Case che non si possono davvero chiamare “case”. Perché nessuno dovrebbe vivere in simili condizioni.

Suore, educatori e bambini

Nel centro per minori gestito dalle suore, abbiamo incontrato oltre una ventina di bambini e ragazzi impegnati nelle attività estive. Durante l’inverno, quando ci sono solo due ore di luce al giorno, il numero raddoppia. Questo lavoro straordinario è possibile anche grazie a due educatori del villaggio. Non educatori “di carta”, ma persone che da anni collaborano con passione e dedizione.

Durante un pranzo, abbiamo scoperto che in tutta Valona – oltre 130mila abitanti su quasi 650 km² – c’è una sola assistente sociale. Esiste anche un centro per persone con disabilità, diviso per età: dai 7 ai 30 anni, e dai 30 fino alla fine dei giorni.

Alle attività delle suore partecipano esclusivamente bambini e ragazzi musulmani. E questa è un’altra contraddizione. La scuola a meno di 200 metri dal centro giovanile non ha né un’aula informatica né uno spazio ricreativo. Le suore hanno offerto la loro disponibilità per accogliere i ragazzi a turni. Ma il dirigente scolastico e gli insegnanti hanno declinato l’invito. Eppure – e qui l’ironia si fa amara – il figlio di uno degli insegnanti frequenta il centro.

Noi sulle strade

Prima di salutarci, suor Laura mi ha consigliato un libro di Madeleine Delbrel, Noi delle strade, edito da Gribaudi. È una mistica, poetessa e assistente sociale francese, riconosciuta venerabile dalla Chiesa cattolica. Un piccolo dono prezioso, che custodirò come parte viva di questo viaggio.

Sulla strada del ritorno verso Tirana, abbiamo incontrato altre contraddizioni. Strade dissestate che tagliano il nulla assoluto, dove all’improvviso compaiono una moschea nuova di zecca, un autolavaggio, un distributore di benzina.
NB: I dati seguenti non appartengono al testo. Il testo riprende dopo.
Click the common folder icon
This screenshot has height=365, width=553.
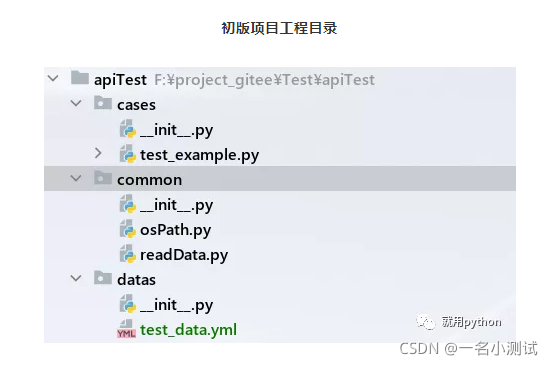pyautogui.click(x=103, y=178)
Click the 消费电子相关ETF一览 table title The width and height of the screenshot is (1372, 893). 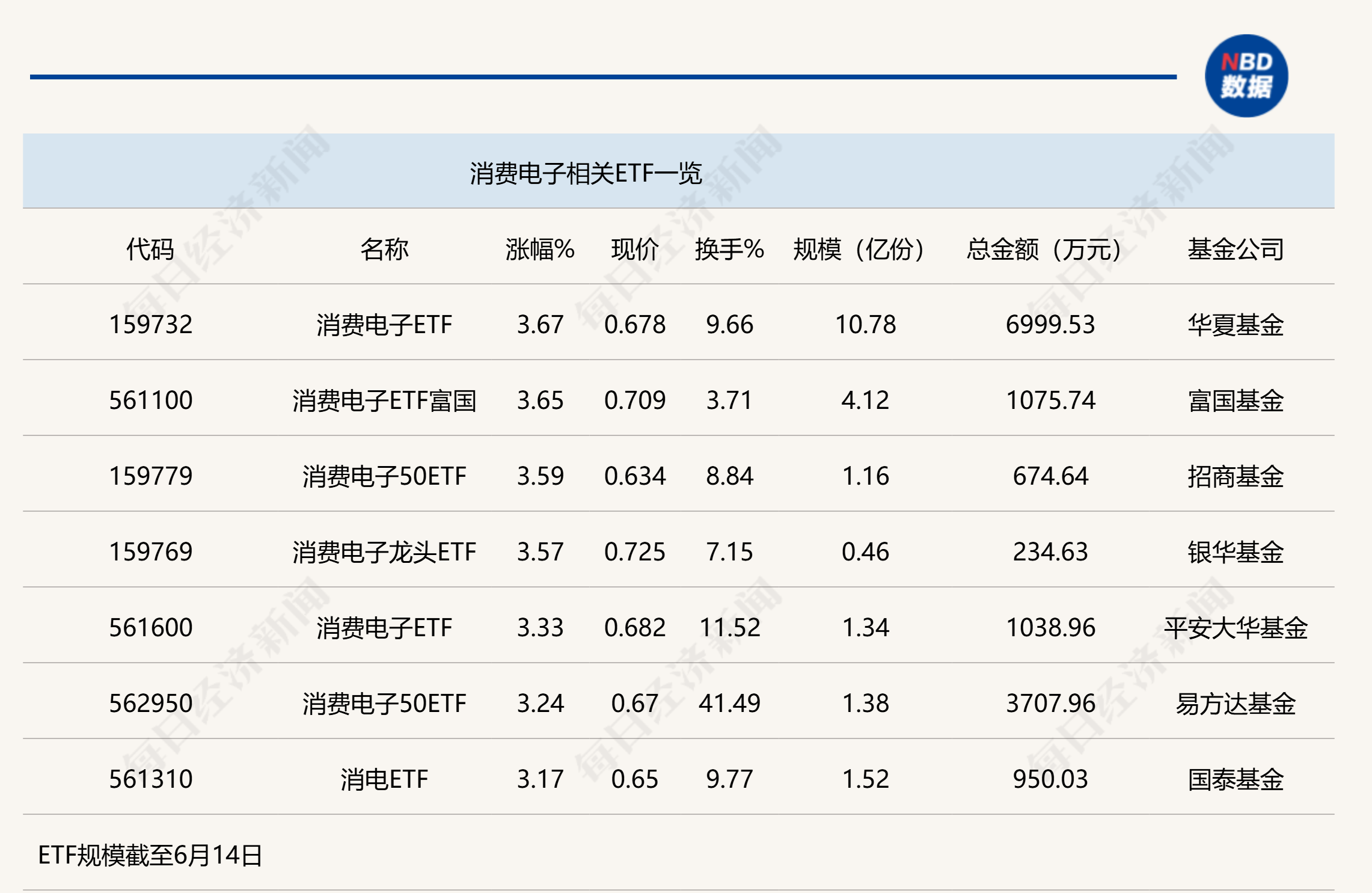585,173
A Berat, una delle città più antiche del paese, ci ha avvicinati una signora sentendoci parlare italiano. Vive in provincia di Brescia. Suo figlio ha deciso di tornare nella terra dei nonni per aprire un’attività ristorativa. Lei ci ha raccontato del suo arrivo in Italia nel 1989, ancora adolescente, con un permesso sanitario “ottenuto senza merito”. E ha concluso con un’osservazione amaramente ironica: «Nel Nord si lavora, nel Sud un po’ meno». Forse è questa l’ultima, più amara contraddizione: un Paese dove anche gli italo-albanesi si sono radicalizzati… perfino nel rancore verso il Sud.

La tante Albania

E così, sulla via del ritorno, ci siamo portati dietro le mille immagini di un’Albania che non si lascia incasellare: lussuosa e fragile, accogliente e chiusa, viva eppure a tratti dimenticata. Forse è proprio in queste crepe che si nasconde il senso della missione: restare, agire, credere anche dove tutto sembra dire il contrario.

Quel libro consigliato da Suor Laura – come il nostro viaggio – non è stato solo un regalo, ma una chiamata. A continuare a osare, passo dopo passo.

Ora, tornato in Italia, provo a rimettere in ordine tutto quello che ho vissuto. E rileggo le parole di un’altra suora, Anna Linda, che si trova dall’altra parte dell’Adriatico, a Bari. Prima di partire mi aveva scritto un messaggio con parole profetiche: «Quelle contraddizioni (in Albania) così nette hanno segnato i miei primi passi da suora. Io dico sempre che è una terra dura, come le facce degli albanesi, e come nella terra dura si formano delle crepe, così al cuore quando si viene lì. In quelle crepe, scegli tu cosa lasciar passare..».

Le foto di questo servizio sono dell’autore che compare in quella di apertura, insieme alla moglie Lucia e alle suore di Valona.